Records contained in a dataset
--*--

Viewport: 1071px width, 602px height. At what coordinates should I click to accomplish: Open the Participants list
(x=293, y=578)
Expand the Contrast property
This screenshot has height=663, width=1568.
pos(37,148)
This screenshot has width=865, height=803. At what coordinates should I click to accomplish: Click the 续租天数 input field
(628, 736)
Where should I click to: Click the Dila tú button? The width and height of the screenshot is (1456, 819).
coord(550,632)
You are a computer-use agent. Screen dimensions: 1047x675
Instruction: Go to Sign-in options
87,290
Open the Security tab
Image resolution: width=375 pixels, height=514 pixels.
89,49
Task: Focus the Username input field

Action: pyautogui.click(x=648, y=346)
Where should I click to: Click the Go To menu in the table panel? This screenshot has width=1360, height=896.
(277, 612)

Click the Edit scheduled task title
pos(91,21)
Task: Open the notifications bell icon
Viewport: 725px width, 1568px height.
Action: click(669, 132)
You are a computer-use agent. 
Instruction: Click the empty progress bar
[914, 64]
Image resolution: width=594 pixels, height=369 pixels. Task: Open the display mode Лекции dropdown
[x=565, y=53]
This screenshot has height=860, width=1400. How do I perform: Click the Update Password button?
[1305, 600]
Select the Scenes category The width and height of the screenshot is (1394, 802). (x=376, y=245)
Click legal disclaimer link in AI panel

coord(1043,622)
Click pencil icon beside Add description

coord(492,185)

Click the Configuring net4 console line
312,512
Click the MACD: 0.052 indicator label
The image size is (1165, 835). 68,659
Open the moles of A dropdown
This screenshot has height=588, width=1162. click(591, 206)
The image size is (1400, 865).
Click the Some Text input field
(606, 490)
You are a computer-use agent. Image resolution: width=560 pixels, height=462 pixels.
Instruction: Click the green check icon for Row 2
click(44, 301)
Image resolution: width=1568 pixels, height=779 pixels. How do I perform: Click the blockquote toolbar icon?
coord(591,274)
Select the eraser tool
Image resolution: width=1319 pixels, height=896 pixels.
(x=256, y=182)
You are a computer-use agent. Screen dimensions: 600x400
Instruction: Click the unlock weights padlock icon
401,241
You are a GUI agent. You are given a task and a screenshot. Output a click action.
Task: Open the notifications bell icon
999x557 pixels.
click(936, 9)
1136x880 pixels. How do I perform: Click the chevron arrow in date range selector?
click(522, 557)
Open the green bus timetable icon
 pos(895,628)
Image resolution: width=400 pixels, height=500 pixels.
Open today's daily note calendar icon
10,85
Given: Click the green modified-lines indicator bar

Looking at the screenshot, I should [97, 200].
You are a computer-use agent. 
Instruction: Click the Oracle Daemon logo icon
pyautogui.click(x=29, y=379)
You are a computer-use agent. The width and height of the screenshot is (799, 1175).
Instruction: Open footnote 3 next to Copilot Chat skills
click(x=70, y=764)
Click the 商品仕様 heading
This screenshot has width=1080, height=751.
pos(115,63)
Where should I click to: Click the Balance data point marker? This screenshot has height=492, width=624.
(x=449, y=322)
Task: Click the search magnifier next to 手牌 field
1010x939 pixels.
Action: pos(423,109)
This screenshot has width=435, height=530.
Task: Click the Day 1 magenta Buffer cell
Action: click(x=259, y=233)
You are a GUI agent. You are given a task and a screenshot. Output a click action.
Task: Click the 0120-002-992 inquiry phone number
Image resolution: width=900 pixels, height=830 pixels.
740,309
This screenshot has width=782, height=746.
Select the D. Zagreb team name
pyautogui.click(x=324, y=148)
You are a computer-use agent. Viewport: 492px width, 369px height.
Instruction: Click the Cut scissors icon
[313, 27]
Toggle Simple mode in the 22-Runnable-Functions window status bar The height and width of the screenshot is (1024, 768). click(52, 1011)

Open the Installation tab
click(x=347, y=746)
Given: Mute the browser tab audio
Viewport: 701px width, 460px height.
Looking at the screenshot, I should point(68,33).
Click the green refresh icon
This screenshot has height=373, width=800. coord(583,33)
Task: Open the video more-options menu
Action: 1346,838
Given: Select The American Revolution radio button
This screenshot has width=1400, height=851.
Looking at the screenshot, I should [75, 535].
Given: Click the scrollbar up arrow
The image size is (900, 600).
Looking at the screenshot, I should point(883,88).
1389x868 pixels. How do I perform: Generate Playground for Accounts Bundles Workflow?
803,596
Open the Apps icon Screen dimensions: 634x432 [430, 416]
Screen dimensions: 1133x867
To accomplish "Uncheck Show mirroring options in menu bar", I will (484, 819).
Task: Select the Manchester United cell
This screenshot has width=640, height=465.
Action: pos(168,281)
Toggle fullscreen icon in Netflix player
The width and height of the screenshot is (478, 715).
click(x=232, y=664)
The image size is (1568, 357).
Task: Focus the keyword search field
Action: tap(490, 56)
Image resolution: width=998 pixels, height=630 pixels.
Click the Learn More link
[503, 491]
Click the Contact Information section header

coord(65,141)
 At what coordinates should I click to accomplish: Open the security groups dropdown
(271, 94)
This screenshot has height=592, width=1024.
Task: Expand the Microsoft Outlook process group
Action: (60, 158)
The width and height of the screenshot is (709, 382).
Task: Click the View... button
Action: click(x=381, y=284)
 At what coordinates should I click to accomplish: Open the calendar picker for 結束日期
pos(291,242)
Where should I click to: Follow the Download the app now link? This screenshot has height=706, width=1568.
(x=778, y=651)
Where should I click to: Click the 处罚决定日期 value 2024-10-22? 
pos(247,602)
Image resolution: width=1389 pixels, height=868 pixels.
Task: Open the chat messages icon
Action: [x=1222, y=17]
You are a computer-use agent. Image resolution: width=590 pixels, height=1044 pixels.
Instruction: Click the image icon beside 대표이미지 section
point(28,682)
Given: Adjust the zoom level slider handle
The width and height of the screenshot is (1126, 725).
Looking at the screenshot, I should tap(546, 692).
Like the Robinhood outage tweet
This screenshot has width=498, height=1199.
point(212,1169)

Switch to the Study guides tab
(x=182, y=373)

--*--

## Your instructions
Every entry should be given again exactly as written.

## Answer to this problem
Viewport: 1071px width, 602px height. At what coordinates should I click to accomplish: Open the Participants list
(x=293, y=578)
Expand the Contrast property
This screenshot has height=663, width=1568.
pos(37,148)
This screenshot has width=865, height=803. At what coordinates should I click to accomplish: Click the 续租天数 input field
(628, 736)
Where should I click to: Click the Dila tú button? The width and height of the screenshot is (1456, 819).
coord(550,632)
You are a computer-use agent. Screen dimensions: 1047x675
Instruction: Go to Sign-in options
87,290
Open the Security tab
Image resolution: width=375 pixels, height=514 pixels.
89,49
Task: Focus the Username input field

Action: pyautogui.click(x=648, y=346)
Where should I click to: Click the Go To menu in the table panel? This screenshot has width=1360, height=896.
(277, 612)

Click the Edit scheduled task title
pos(91,21)
Task: Open the notifications bell icon
Viewport: 725px width, 1568px height.
Action: click(669, 132)
You are a computer-use agent. 
Instruction: Click the empty progress bar
[914, 64]
Image resolution: width=594 pixels, height=369 pixels. Task: Open the display mode Лекции dropdown
[x=565, y=53]
This screenshot has height=860, width=1400. How do I perform: Click the Update Password button?
[1305, 600]
Select the Scenes category The width and height of the screenshot is (1394, 802). (x=376, y=245)
Click legal disclaimer link in AI panel

coord(1043,622)
Click pencil icon beside Add description

coord(492,185)

Click the Configuring net4 console line
312,512
Click the MACD: 0.052 indicator label
The image size is (1165, 835). 68,659
Open the moles of A dropdown
This screenshot has height=588, width=1162. click(591, 206)
The image size is (1400, 865).
Click the Some Text input field
(606, 490)
You are a computer-use agent. Image resolution: width=560 pixels, height=462 pixels.
Instruction: Click the green check icon for Row 2
click(44, 301)
Image resolution: width=1568 pixels, height=779 pixels. How do I perform: Click the blockquote toolbar icon?
coord(591,274)
Select the eraser tool
Image resolution: width=1319 pixels, height=896 pixels.
(x=256, y=182)
You are a computer-use agent. Screen dimensions: 600x400
Instruction: Click the unlock weights padlock icon
401,241
You are a GUI agent. You are given a task and a screenshot. Output a click action.
Task: Open the notifications bell icon
999x557 pixels.
click(936, 9)
1136x880 pixels. How do I perform: Click the chevron arrow in date range selector?
click(522, 557)
Open the green bus timetable icon
 pos(895,628)
Image resolution: width=400 pixels, height=500 pixels.
Open today's daily note calendar icon
10,85
Given: Click the green modified-lines indicator bar

Looking at the screenshot, I should [97, 200].
You are a computer-use agent. 
Instruction: Click the Oracle Daemon logo icon
pyautogui.click(x=29, y=379)
You are a computer-use agent. The width and height of the screenshot is (799, 1175).
Instruction: Open footnote 3 next to Copilot Chat skills
click(x=70, y=764)
Click the 商品仕様 heading
This screenshot has width=1080, height=751.
pos(115,63)
Where should I click to: Click the Balance data point marker? This screenshot has height=492, width=624.
(x=449, y=322)
Task: Click the search magnifier next to 手牌 field
1010x939 pixels.
Action: pos(423,109)
This screenshot has width=435, height=530.
Task: Click the Day 1 magenta Buffer cell
Action: click(x=259, y=233)
You are a GUI agent. You are given a task and a screenshot. Output a click action.
Task: Click the 0120-002-992 inquiry phone number
Image resolution: width=900 pixels, height=830 pixels.
740,309
This screenshot has width=782, height=746.
Select the D. Zagreb team name
pyautogui.click(x=324, y=148)
You are a computer-use agent. Viewport: 492px width, 369px height.
Instruction: Click the Cut scissors icon
[313, 27]
Toggle Simple mode in the 22-Runnable-Functions window status bar The height and width of the screenshot is (1024, 768). click(52, 1011)

Open the Installation tab
click(x=347, y=746)
Given: Mute the browser tab audio
Viewport: 701px width, 460px height.
Looking at the screenshot, I should point(68,33).
Click the green refresh icon
This screenshot has height=373, width=800. coord(583,33)
Task: Open the video more-options menu
Action: 1346,838
Given: Select The American Revolution radio button
This screenshot has width=1400, height=851.
Looking at the screenshot, I should [75, 535].
Given: Click the scrollbar up arrow
The image size is (900, 600).
Looking at the screenshot, I should point(883,88).
1389x868 pixels. How do I perform: Generate Playground for Accounts Bundles Workflow?
803,596
Open the Apps icon Screen dimensions: 634x432 [430, 416]
Screen dimensions: 1133x867
To accomplish "Uncheck Show mirroring options in menu bar", I will (484, 819).
Task: Select the Manchester United cell
This screenshot has width=640, height=465.
Action: pos(168,281)
Toggle fullscreen icon in Netflix player
The width and height of the screenshot is (478, 715).
click(x=232, y=664)
The image size is (1568, 357).
Task: Focus the keyword search field
Action: tap(490, 56)
Image resolution: width=998 pixels, height=630 pixels.
Click the Learn More link
[503, 491]
Click the Contact Information section header

coord(65,141)
 At what coordinates should I click to accomplish: Open the security groups dropdown
(271, 94)
This screenshot has height=592, width=1024.
Task: Expand the Microsoft Outlook process group
Action: (60, 158)
The width and height of the screenshot is (709, 382).
Task: Click the View... button
Action: click(x=381, y=284)
 At what coordinates should I click to accomplish: Open the calendar picker for 結束日期
pos(291,242)
Where should I click to: Follow the Download the app now link? This screenshot has height=706, width=1568.
(x=778, y=651)
Where should I click to: Click the 处罚决定日期 value 2024-10-22? 
pos(247,602)
Image resolution: width=1389 pixels, height=868 pixels.
Task: Open the chat messages icon
Action: [x=1222, y=17]
You are a computer-use agent. Image resolution: width=590 pixels, height=1044 pixels.
Instruction: Click the image icon beside 대표이미지 section
point(28,682)
Given: Adjust the zoom level slider handle
The width and height of the screenshot is (1126, 725).
Looking at the screenshot, I should tap(546, 692).
Like the Robinhood outage tweet
This screenshot has width=498, height=1199.
point(212,1169)

Switch to the Study guides tab
(x=182, y=373)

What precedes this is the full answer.